→ **WHAT YOU ARE ASKED TO DO**
Only one stretch of the records below should be repeated. It starts with the line containing "The image size is (1920, 1080)." and goes on through the line containing "Open the Goals", exactly as written.

Data excerpts
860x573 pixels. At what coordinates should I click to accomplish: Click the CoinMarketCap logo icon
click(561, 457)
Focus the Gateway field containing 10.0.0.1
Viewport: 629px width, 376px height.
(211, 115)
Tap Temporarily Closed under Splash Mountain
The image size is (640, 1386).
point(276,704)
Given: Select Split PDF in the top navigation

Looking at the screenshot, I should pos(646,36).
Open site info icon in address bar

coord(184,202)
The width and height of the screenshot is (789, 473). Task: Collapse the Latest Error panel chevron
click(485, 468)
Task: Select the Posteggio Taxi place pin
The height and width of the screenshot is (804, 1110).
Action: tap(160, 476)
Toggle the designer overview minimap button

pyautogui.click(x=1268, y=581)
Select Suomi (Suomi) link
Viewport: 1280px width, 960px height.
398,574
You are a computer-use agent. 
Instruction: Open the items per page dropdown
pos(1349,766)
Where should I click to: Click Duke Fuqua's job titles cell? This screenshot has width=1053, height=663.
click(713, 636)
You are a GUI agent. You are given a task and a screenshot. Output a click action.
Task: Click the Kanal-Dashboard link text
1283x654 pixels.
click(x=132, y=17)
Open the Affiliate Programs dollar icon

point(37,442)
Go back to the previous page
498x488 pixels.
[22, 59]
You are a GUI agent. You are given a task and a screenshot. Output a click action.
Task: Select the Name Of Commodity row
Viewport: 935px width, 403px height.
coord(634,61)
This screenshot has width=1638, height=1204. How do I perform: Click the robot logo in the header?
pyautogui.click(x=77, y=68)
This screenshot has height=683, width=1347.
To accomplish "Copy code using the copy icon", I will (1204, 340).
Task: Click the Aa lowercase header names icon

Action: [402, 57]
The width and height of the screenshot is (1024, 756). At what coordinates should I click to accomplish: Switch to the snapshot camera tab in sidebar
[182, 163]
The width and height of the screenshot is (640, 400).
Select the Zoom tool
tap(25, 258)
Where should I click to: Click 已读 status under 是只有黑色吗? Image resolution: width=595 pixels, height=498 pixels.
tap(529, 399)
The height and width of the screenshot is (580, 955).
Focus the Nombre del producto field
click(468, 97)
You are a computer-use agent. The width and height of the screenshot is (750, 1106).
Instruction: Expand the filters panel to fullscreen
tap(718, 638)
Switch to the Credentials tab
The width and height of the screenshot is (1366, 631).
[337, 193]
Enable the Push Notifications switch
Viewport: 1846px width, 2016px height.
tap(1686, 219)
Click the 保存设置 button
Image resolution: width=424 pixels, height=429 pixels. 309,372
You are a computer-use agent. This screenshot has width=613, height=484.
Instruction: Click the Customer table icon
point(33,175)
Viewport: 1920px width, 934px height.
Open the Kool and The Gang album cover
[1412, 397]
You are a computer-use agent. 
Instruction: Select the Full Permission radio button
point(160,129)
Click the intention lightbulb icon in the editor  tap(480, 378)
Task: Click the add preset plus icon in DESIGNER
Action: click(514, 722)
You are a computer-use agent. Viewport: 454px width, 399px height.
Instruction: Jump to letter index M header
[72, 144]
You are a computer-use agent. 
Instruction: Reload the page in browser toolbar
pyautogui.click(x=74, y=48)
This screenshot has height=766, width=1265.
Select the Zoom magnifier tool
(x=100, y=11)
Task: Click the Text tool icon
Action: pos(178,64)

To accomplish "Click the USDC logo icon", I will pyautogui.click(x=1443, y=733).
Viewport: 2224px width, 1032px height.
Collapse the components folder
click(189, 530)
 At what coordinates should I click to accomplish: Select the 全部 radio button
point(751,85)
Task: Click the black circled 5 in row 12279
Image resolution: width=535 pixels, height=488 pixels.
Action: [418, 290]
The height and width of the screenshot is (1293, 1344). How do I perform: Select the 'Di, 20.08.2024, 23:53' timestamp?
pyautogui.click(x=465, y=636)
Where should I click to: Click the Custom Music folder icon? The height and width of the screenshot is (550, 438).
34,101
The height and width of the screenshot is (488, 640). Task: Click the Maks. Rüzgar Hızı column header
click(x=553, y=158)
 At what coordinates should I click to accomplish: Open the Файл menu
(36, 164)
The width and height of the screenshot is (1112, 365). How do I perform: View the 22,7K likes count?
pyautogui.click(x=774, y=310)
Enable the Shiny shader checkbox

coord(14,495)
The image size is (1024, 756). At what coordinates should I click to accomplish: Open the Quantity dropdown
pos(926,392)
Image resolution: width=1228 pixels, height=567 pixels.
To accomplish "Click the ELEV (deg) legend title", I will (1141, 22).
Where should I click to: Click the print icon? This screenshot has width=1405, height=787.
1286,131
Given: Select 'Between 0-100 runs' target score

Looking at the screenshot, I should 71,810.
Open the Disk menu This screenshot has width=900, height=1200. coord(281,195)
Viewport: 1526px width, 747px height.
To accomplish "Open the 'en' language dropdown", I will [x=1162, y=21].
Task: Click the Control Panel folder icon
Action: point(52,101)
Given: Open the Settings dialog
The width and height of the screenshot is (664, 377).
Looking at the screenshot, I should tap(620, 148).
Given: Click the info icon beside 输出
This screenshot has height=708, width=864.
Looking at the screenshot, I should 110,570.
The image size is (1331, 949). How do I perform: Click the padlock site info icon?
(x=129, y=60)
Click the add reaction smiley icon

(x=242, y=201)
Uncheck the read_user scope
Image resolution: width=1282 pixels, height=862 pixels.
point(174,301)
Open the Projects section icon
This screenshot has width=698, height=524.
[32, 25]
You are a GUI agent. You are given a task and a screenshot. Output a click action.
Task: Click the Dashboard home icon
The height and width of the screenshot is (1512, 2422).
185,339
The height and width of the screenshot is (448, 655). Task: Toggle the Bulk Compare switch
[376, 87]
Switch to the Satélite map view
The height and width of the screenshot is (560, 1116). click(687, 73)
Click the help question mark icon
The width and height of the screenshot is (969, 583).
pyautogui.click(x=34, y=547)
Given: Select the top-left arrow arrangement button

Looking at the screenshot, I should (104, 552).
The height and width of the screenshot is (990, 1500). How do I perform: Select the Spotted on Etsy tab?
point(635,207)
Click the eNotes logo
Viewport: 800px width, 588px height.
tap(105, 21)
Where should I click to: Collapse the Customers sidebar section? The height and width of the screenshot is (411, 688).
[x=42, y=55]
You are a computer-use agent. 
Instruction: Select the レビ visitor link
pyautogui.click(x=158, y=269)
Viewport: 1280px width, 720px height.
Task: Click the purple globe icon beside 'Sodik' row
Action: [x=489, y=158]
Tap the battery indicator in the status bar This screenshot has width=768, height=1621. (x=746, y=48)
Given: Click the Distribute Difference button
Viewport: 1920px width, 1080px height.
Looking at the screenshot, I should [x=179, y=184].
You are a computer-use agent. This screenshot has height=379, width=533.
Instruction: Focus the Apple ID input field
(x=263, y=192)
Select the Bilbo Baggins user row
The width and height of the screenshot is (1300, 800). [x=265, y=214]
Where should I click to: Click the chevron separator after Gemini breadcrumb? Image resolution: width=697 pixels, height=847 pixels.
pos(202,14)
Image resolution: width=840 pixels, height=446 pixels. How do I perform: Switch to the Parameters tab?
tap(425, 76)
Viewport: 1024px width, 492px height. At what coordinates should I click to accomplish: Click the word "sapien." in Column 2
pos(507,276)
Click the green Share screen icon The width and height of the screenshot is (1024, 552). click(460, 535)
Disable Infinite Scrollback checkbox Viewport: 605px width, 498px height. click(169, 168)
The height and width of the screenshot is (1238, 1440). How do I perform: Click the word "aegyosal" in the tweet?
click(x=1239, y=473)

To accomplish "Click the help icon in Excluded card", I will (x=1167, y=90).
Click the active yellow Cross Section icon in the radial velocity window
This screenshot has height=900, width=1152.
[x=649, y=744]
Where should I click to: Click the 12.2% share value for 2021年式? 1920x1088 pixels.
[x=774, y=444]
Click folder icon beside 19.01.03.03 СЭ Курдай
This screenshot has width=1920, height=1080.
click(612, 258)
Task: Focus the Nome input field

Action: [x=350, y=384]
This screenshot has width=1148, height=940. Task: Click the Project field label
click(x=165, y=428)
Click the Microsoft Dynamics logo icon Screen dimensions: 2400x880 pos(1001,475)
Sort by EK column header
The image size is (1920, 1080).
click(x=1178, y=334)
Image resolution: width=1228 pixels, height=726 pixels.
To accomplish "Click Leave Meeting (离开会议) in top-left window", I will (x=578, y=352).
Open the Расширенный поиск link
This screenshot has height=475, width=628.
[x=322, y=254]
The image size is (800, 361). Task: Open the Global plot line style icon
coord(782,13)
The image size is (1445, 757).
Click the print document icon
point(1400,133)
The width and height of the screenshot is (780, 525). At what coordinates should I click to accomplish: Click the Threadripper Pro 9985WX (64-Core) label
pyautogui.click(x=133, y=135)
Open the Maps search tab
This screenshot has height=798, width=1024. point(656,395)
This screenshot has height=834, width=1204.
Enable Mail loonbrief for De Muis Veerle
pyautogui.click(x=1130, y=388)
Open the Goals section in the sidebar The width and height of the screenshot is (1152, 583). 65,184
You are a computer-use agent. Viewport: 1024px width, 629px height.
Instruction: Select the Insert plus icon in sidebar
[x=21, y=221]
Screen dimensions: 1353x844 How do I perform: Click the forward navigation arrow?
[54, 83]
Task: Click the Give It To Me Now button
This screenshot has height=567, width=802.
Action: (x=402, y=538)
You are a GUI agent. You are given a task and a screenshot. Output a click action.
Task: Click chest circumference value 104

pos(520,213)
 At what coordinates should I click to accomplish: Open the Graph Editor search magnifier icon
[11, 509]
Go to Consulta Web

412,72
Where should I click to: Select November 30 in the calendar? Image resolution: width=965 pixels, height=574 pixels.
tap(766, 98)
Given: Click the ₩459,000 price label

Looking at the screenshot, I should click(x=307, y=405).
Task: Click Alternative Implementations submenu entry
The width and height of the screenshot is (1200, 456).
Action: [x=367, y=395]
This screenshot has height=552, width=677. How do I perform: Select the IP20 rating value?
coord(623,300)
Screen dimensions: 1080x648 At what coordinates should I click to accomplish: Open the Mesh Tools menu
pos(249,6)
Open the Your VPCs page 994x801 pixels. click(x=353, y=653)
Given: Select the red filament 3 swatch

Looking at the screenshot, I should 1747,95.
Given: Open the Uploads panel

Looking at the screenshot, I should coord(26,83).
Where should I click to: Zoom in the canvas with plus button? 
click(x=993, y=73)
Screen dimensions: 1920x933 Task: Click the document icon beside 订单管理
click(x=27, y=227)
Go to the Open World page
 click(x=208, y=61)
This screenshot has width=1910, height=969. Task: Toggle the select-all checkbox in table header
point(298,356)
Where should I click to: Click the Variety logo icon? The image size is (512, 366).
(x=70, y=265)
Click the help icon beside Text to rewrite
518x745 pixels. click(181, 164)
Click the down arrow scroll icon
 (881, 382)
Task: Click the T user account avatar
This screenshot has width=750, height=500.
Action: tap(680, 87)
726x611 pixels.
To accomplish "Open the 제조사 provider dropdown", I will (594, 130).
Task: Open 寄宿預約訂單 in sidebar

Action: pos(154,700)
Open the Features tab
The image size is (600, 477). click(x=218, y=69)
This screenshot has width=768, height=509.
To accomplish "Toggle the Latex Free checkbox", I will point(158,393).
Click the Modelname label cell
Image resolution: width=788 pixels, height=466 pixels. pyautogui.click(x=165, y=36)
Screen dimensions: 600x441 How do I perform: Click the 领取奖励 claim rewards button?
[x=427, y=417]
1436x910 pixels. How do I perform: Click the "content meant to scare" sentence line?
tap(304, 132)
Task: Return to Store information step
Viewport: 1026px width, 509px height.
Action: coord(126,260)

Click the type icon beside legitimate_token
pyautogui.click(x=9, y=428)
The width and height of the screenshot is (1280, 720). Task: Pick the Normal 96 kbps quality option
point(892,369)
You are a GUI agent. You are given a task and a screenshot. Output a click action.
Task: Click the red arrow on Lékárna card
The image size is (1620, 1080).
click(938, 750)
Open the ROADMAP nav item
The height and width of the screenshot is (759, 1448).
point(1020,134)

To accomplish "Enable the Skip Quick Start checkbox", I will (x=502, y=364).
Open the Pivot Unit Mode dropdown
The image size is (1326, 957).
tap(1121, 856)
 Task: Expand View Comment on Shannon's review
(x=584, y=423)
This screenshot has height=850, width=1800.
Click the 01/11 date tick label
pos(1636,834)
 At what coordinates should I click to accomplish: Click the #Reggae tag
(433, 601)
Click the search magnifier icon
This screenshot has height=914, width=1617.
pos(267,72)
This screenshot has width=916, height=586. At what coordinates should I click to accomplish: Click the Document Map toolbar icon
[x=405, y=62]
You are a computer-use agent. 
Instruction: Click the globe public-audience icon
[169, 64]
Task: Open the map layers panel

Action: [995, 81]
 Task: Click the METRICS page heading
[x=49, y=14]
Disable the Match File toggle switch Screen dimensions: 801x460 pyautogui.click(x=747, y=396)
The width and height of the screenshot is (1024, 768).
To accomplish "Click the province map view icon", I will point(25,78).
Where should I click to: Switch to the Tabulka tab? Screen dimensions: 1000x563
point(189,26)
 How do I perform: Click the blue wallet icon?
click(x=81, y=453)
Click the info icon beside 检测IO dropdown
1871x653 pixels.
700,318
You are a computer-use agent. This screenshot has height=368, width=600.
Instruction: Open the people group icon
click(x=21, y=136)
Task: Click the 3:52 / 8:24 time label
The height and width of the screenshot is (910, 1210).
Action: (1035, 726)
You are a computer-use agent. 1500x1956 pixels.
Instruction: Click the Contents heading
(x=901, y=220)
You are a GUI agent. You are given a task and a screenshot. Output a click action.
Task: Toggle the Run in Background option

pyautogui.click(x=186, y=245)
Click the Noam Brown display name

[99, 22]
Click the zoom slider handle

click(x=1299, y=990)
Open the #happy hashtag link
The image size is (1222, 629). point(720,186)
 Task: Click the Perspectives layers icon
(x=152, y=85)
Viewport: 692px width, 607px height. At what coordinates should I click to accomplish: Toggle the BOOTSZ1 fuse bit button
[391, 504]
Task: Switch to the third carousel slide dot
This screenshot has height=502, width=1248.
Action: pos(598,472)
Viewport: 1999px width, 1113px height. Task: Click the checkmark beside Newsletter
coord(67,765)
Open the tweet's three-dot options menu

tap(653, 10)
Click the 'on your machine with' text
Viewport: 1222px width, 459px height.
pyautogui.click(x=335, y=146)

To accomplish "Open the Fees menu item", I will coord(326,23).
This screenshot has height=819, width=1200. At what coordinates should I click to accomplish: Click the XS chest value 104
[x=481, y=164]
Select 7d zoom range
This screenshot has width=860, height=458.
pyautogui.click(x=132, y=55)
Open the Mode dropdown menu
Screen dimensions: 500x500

→ **PROBLEM SOLUTION**
The image size is (1920, 1080).
click(x=1178, y=334)
Image resolution: width=1228 pixels, height=726 pixels.
To accomplish "Click Leave Meeting (离开会议) in top-left window", I will (x=578, y=352).
Open the Расширенный поиск link
This screenshot has height=475, width=628.
[x=322, y=254]
The image size is (800, 361). Task: Open the Global plot line style icon
coord(782,13)
The image size is (1445, 757).
Click the print document icon
point(1400,133)
The width and height of the screenshot is (780, 525). At what coordinates should I click to accomplish: Click the Threadripper Pro 9985WX (64-Core) label
pyautogui.click(x=133, y=135)
Open the Maps search tab
This screenshot has height=798, width=1024. point(656,395)
This screenshot has height=834, width=1204.
Enable Mail loonbrief for De Muis Veerle
pyautogui.click(x=1130, y=388)
Open the Goals section in the sidebar The width and height of the screenshot is (1152, 583). 65,184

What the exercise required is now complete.